第五十二章 傭兵と動き出した少女たち
―アリマリside―
―コン、コン―
真夜中の霧雨邸にノックの音が響いた。ノートに今日行った実験の考察をまとめていた魔理沙は訝しげに眉をひそめた。
「こんな時間に誰だ?」
『魔理沙ー。まだ起きてるかしら?アリスだけど。開けてくれない?』
「アリスか、珍しいな。あいつなら『常識的に~』とか言って来そうもない時間だがな」
『と言うか居るんでしょう?開けないとこの扉ぶち破るわよ』
「…ホント、珍しいな。こんなに荒れてるなんて…。しかたない…。いま開けるから待ってろ!」
そう答えるとノートやらなんやらをすぐに開けるように、ページが分からなくならないようにしまうと(と言ってもまとめて閉じただけなのだが)扉を開けた。
「こんな時間に悪いわね」
「ホントだぜ」
「ところで魔理沙。月は見たかしら?」
「…いや。月がどうした」
「欠けてるのよ、今日は満月のハズなのに」
「それにちょっと歪だな」
「だからこれは異変よ。一緒に解決しましょう」
「…アリス。ホント今日のお前は珍しい事だらけだな」
「なにか言ったかしら」
「いや、なんでもない。ちょっと待っててくれ、いろいろ準備していくぜ」
「あんまり待たせないでね、夜は短いのよ」
魔理沙は部屋着からいつもの魔法使いスタイルに着替えて、スペルカードなどを帽子に詰めて箒と八卦炉片手に飛び出した。
「待たせたな!」
「魔理沙にしては早かったわね」
「こんな夜はなかなか無いからな」
「そうそうあって欲しい物でもないわ」
そう言って二人は夜の空を駆け出した。
―レミ咲side―
紅魔館のテラスに二人の人影があった。
「ねぇ、パチェ。今日の月はおかしいと思わない?」
「そうね。私は夕方頃からおかしいと思ってたわ」
「なら、調べはついてるでしょう?」
暫く間が開いてからパチュリーは答えた
「…。これは確証のある話じゃないわ。それを念頭に置いて頂戴、レミィ」
「珍しい前置きね」
「仕方ないじゃない、資料が少なすぎるもの」
「それで、原因は?」
「月の秘術って事だと私は思うわ」
「秘術?」
「詳しくは分からないけど、月人関連でしょうね」
「それが欠けた月の正体?」
「おそらく」
そういって肩をすくめるパチュリー。おそらくはこれ以上の事はわからない、と言いたいのだろう。とレミリアは理解した。
「まぁいいわ。咲夜」
「はい」
主の声に音もなく突如として現れる従者。
「私がこの異変解決に向かうわ。だからついてきなさい」
「お嬢様、了解しました」
咲夜の答えをきくなりレミリアは準備をすると言って部屋に戻っていった。
「咲夜、珍しいものね。貴方なら危ないからと止めると思ったのだけど」
「お嬢様に敵うものなど居るはずもありませんから」
そう言うと咲夜もまた「準備がありますので」と残して虚空に消えた。「博麗の巫女には負けたじゃない」なんて台詞でも吐こうと思ったがその場に咲夜が居ない事を理解し、代わりにため息を一つ吐いた。

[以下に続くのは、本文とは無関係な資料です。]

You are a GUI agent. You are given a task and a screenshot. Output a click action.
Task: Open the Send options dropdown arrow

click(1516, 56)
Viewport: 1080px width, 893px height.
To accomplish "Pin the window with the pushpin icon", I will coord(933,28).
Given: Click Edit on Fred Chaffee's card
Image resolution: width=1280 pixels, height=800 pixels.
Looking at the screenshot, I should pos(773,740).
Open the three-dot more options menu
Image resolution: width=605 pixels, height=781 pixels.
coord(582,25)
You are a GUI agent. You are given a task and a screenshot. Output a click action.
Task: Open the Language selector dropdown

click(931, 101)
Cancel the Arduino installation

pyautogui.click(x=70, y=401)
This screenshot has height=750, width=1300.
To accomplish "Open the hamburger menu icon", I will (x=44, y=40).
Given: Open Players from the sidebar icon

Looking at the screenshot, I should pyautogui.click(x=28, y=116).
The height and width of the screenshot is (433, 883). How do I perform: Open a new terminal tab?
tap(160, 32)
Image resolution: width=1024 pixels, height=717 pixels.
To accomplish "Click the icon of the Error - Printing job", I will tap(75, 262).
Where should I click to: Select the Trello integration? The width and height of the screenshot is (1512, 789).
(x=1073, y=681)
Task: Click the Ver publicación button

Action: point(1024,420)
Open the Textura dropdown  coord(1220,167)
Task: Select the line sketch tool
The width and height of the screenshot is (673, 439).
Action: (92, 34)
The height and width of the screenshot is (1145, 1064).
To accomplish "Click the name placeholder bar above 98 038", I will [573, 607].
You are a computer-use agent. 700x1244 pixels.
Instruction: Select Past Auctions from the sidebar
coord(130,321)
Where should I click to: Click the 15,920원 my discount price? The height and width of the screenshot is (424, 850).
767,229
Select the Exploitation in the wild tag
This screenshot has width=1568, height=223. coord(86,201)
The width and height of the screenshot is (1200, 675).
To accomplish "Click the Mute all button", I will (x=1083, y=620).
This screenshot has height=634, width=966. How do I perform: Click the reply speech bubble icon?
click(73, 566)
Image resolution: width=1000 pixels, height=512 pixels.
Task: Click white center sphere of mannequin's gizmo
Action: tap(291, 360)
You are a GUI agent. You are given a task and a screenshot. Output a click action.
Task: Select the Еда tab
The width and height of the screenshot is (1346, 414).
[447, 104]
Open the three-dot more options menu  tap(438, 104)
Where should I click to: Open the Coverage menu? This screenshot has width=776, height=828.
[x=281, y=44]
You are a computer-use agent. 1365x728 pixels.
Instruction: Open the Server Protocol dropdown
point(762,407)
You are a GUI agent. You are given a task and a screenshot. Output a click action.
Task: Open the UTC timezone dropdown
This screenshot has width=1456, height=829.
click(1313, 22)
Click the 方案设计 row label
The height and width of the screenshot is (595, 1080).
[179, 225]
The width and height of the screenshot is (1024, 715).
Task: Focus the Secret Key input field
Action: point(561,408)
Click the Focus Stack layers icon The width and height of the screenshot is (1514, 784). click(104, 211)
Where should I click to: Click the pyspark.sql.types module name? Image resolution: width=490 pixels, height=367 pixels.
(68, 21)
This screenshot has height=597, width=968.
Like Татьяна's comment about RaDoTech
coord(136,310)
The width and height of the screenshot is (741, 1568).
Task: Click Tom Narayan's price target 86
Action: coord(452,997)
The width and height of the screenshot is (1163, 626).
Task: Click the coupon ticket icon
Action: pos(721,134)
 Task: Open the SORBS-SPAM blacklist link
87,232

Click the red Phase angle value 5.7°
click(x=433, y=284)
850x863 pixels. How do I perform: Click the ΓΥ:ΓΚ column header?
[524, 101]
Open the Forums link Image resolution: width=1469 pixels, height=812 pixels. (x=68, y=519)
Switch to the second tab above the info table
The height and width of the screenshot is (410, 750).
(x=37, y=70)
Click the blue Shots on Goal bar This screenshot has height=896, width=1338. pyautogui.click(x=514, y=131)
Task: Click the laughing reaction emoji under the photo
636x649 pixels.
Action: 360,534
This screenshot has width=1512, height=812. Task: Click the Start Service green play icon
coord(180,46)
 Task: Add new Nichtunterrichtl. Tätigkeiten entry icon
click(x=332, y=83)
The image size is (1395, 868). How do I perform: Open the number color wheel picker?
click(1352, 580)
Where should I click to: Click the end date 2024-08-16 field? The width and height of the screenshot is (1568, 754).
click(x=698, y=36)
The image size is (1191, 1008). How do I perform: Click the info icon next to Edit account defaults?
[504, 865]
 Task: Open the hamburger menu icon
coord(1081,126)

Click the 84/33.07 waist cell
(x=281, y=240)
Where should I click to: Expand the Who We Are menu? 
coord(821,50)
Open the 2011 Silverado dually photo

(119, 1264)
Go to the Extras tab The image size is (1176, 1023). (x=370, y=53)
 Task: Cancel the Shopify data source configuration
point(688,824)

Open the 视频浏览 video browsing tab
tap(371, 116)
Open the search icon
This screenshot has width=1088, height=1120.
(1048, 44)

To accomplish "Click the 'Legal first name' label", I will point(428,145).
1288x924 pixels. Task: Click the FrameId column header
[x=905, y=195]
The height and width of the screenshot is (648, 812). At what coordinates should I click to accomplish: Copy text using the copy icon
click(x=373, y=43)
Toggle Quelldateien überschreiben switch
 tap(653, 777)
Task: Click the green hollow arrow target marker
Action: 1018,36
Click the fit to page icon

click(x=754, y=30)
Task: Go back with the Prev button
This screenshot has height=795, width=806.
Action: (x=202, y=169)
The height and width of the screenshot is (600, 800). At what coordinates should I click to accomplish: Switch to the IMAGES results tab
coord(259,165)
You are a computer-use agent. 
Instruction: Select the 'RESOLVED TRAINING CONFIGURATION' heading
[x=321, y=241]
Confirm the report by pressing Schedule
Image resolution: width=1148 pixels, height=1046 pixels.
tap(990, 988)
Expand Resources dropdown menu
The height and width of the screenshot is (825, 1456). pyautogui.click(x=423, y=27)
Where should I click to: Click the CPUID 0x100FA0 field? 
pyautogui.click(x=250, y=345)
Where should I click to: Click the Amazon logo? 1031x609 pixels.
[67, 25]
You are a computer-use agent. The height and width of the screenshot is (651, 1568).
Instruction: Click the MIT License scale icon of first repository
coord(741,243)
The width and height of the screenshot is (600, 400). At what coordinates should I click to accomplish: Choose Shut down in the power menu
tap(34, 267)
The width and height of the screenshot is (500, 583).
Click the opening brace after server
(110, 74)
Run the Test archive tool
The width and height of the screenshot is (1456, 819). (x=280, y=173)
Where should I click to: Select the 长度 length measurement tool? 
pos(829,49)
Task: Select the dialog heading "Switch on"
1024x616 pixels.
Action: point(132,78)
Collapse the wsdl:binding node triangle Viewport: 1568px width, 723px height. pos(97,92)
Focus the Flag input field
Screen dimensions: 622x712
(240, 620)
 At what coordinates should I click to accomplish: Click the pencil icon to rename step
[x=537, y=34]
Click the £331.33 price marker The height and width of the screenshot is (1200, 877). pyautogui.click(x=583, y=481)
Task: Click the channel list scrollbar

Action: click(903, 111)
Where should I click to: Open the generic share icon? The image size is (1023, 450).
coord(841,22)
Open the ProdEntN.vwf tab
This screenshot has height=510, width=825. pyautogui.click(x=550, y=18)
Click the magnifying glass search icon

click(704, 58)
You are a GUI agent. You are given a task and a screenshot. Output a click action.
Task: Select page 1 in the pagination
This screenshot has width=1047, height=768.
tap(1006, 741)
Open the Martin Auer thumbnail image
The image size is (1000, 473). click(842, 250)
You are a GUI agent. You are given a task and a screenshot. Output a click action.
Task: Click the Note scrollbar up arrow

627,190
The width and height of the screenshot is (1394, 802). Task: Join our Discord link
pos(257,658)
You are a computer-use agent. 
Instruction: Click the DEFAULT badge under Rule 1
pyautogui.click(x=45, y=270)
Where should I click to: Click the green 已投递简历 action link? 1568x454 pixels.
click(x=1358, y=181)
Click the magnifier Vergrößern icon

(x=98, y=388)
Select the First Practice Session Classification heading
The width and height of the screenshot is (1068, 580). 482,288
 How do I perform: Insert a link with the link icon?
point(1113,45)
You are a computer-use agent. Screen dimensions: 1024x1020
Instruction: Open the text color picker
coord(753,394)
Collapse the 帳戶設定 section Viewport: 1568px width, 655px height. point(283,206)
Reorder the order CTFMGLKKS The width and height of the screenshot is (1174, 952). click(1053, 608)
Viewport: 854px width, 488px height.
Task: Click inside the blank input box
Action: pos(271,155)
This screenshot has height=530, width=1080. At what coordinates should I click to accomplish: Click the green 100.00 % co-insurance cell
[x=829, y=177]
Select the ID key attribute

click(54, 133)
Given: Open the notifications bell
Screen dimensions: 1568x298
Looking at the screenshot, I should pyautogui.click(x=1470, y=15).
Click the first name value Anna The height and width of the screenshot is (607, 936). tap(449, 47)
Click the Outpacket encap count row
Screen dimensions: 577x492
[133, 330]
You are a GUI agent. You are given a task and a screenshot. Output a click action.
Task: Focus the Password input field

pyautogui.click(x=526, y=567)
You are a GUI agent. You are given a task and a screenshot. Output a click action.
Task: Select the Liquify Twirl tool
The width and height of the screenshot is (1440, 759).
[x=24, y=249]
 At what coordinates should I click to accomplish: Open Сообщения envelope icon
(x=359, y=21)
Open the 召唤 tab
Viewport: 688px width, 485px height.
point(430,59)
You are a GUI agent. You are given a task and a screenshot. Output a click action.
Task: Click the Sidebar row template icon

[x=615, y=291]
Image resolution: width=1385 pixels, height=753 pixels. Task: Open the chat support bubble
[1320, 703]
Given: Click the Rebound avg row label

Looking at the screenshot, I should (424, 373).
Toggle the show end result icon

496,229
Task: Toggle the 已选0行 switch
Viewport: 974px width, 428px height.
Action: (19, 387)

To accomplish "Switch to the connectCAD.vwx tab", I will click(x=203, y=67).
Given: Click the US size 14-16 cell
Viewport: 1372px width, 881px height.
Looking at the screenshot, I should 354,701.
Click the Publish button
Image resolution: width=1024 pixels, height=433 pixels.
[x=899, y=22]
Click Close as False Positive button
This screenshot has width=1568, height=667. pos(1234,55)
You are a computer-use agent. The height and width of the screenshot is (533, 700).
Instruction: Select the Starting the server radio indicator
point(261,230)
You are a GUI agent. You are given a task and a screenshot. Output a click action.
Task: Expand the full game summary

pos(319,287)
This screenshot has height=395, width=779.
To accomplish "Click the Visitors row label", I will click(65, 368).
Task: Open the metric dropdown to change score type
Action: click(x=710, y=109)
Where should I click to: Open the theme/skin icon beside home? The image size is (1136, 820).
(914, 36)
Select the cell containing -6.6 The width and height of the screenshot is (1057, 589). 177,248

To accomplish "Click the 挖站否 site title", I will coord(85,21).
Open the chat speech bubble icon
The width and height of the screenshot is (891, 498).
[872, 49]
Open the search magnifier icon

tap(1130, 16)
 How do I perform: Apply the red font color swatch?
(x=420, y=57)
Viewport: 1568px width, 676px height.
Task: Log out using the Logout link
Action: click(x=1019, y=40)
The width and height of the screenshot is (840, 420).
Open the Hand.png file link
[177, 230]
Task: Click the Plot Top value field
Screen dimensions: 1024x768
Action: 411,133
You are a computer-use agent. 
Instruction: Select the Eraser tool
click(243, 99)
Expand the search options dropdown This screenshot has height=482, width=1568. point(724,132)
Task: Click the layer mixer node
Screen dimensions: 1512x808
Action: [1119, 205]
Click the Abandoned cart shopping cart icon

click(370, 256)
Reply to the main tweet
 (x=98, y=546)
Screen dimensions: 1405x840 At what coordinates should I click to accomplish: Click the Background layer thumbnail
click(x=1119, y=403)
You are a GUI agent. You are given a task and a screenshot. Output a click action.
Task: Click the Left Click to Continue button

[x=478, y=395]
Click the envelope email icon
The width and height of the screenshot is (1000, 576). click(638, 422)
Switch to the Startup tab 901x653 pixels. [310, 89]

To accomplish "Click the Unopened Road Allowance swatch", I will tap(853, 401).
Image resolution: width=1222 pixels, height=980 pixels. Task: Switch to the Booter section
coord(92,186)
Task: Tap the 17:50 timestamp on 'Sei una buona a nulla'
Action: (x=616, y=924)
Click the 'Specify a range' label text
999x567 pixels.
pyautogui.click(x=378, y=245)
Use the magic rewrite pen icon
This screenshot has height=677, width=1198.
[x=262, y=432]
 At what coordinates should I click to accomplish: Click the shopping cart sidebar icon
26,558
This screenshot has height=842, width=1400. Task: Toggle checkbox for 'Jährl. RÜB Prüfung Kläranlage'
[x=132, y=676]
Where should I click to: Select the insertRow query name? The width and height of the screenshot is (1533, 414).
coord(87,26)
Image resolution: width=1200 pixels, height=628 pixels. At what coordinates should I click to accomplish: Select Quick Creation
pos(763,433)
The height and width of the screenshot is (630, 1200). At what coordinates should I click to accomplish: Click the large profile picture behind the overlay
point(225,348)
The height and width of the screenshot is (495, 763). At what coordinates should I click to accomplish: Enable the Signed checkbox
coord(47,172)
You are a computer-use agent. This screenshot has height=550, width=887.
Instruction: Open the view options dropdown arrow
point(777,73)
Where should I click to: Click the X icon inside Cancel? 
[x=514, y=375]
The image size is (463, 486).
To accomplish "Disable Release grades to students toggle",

「巫女と魔法使いはなにをしているのかしら。こんな月を放っておくだなんて。あるいは―」
そこで一旦区切ると紅茶を一口含んでから誰に向けるでもなく呟いた。
「それほど苦戦する相手なのかしらね…」
彼女の呟きは歪んだ月をたたえる夜空に消えていった。
永夜抄は三組の視点で進行していきます。